This morning, I attended the grand opening of D.C's newest domestic violence shelter, an apartment-style emergency and transitional housing project for women and children affected by violence from family members and intimate partners. Due to the District Alliance for Safe Housing's confidentiality concerns, I can't disclose the exact location of this facility, the neighborhood in which it resides, nor "any information I may hear or become aware of while on the premises about participants, staff, interns and volunteers." (I'm also barred from taking "any pictures of anyone in the facility or the building itself").
Here's what I can tell you: It's really nice!
The housing project's confidentiality concerns, DASH Executive Director Peg Hacskaylo told me last month, are balanced by a desire to keep domestic violence victims connected to their community. "We find that if we attempt to hide the women that we work with, we risk isolating them," Hacskaylo says. So DASH held an open house this morning to give neighbors, developers, and allies a chance to become acquainted with the facilities before residents begin moving in later this month.
Details on the complex: It's a five-story, 47-unit project known as DASH's "Cornerstone Building." Once occupied, the building will house 40 women and children on a "transitional" basis and 21 women and children on an "emergency" basis. Each furnished unit includes a kitchen, bathroom, and individual thermostat; the apartment layouts range from one-room efficiencies for individual women to family-style apartments with two bunk beds, one single bed, and a crib. Dedicated apartments throughout the facility are designed for people with disabilities. The apartments are spacious; several women were overheard marveling at the units' closet space.
Also on-site: A children's play room organized by the Homeless Children's Playtime Project, which provides play space, organized activities, "healthy snacks," and access to several pet goldfish to kids living in the complex. The room will be staffed with volunteers on Saturday mornings to provide programming and childcare. Adult residents will have access to representatives from DASH's Housing Resource Center, who help counsel victims of domestic violence on their housing rights and aid in the search for permanent shelter. DASH is hoping for additional funding to develop the facility's roof; developers imagine a green space and (fenced-in!) children's playground.

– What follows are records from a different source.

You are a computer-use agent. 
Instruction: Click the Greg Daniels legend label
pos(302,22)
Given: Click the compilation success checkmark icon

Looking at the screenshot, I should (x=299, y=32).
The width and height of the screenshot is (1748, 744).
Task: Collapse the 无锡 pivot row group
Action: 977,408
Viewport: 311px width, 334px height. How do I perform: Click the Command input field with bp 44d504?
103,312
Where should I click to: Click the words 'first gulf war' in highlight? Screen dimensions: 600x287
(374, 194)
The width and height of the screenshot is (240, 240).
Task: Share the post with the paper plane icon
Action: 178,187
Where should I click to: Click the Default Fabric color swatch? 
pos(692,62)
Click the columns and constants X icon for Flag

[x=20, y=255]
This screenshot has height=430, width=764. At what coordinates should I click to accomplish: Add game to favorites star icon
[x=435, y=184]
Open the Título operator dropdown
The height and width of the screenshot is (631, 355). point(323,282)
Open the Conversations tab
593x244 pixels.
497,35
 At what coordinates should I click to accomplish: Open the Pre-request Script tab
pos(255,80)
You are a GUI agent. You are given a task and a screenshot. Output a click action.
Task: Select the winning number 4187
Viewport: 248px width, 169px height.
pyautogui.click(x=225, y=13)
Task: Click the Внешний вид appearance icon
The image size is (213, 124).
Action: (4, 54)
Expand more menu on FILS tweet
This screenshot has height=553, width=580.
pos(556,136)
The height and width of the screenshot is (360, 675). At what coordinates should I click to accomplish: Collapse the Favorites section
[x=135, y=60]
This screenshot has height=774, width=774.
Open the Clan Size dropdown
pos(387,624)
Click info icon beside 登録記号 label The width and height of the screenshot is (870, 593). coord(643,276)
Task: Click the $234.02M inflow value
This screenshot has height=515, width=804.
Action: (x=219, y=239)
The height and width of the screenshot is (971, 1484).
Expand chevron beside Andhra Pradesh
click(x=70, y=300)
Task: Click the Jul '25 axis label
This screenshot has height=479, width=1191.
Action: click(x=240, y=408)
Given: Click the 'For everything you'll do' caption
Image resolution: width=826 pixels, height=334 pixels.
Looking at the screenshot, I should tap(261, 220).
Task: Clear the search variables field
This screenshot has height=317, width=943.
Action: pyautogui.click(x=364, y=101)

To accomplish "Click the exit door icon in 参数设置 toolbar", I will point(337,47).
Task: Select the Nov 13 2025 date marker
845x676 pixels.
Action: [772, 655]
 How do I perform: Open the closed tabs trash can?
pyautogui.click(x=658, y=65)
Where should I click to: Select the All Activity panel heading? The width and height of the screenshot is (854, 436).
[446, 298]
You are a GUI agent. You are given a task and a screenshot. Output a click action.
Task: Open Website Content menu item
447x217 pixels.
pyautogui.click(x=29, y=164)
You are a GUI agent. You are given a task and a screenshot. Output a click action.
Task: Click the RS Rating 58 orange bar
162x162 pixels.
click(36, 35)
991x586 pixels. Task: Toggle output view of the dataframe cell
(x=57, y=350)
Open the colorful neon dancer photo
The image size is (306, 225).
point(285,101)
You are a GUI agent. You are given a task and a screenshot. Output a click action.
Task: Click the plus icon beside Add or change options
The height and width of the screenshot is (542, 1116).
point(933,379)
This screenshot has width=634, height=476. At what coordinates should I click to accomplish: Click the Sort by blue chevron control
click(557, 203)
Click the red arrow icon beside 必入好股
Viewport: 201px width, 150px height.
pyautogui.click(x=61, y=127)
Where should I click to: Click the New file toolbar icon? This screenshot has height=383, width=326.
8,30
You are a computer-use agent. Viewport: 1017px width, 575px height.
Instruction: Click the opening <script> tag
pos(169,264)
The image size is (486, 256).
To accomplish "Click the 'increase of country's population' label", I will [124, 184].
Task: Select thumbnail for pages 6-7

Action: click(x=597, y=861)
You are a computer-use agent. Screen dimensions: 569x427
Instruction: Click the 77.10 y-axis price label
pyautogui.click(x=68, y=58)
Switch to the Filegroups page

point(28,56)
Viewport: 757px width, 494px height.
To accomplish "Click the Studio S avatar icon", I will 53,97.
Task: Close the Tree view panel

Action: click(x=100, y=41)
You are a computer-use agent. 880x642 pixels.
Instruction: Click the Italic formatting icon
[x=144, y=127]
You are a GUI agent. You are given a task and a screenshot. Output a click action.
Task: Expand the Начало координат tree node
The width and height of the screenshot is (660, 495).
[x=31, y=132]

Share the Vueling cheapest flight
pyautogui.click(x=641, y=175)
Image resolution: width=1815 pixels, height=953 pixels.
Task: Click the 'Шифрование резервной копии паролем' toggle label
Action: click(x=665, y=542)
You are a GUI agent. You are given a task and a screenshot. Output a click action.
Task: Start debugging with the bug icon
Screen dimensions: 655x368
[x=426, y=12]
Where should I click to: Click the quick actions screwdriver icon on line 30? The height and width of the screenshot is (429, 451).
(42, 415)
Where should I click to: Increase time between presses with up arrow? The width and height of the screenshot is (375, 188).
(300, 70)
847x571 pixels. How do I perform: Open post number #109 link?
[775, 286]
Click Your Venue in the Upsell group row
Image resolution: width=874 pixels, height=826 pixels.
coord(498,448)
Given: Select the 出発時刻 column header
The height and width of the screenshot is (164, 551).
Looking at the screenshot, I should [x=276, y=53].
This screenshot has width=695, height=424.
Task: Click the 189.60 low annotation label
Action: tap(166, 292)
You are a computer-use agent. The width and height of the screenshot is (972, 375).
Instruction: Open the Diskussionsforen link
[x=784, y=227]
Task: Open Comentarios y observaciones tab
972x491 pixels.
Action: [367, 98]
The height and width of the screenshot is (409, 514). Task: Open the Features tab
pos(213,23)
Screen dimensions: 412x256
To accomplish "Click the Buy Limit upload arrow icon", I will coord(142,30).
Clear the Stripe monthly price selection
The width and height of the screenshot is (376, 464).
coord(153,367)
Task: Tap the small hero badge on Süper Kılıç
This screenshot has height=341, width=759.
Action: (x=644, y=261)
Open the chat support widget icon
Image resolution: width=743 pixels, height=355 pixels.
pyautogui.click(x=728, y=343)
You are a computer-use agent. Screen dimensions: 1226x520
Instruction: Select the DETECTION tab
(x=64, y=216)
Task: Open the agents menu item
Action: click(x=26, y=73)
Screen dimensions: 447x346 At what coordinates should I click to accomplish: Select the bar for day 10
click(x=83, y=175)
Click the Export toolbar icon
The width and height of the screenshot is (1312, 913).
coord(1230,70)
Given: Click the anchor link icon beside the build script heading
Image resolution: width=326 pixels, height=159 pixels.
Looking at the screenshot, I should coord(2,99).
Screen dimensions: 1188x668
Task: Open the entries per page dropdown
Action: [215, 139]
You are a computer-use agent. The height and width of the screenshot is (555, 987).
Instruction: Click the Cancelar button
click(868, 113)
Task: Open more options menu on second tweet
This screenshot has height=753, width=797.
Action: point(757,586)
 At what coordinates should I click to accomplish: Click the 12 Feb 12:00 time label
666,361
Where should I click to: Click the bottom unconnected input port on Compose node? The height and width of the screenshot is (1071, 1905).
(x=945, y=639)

Getting a jump-start on welcoming the shelter to the neighborhood this morning: Councilmembers Kwame Brown and Harry Thomas Jr. joined an otherwise overwhelmingly female group of visitors in opening the facility's doors (I spotted dozens of women and only a handful of men). On a chalkboard in the apartment's community room, visitors wrote welcome messages for the building's new tenants: "Welcome to the next chapter of your life. Enjoy it," one visitor wrote. "You inspire me. Take good care," submitted another. "You must be the lukiest people in the world now that your here!" wrote one visitor, adding: "I'm eight years old."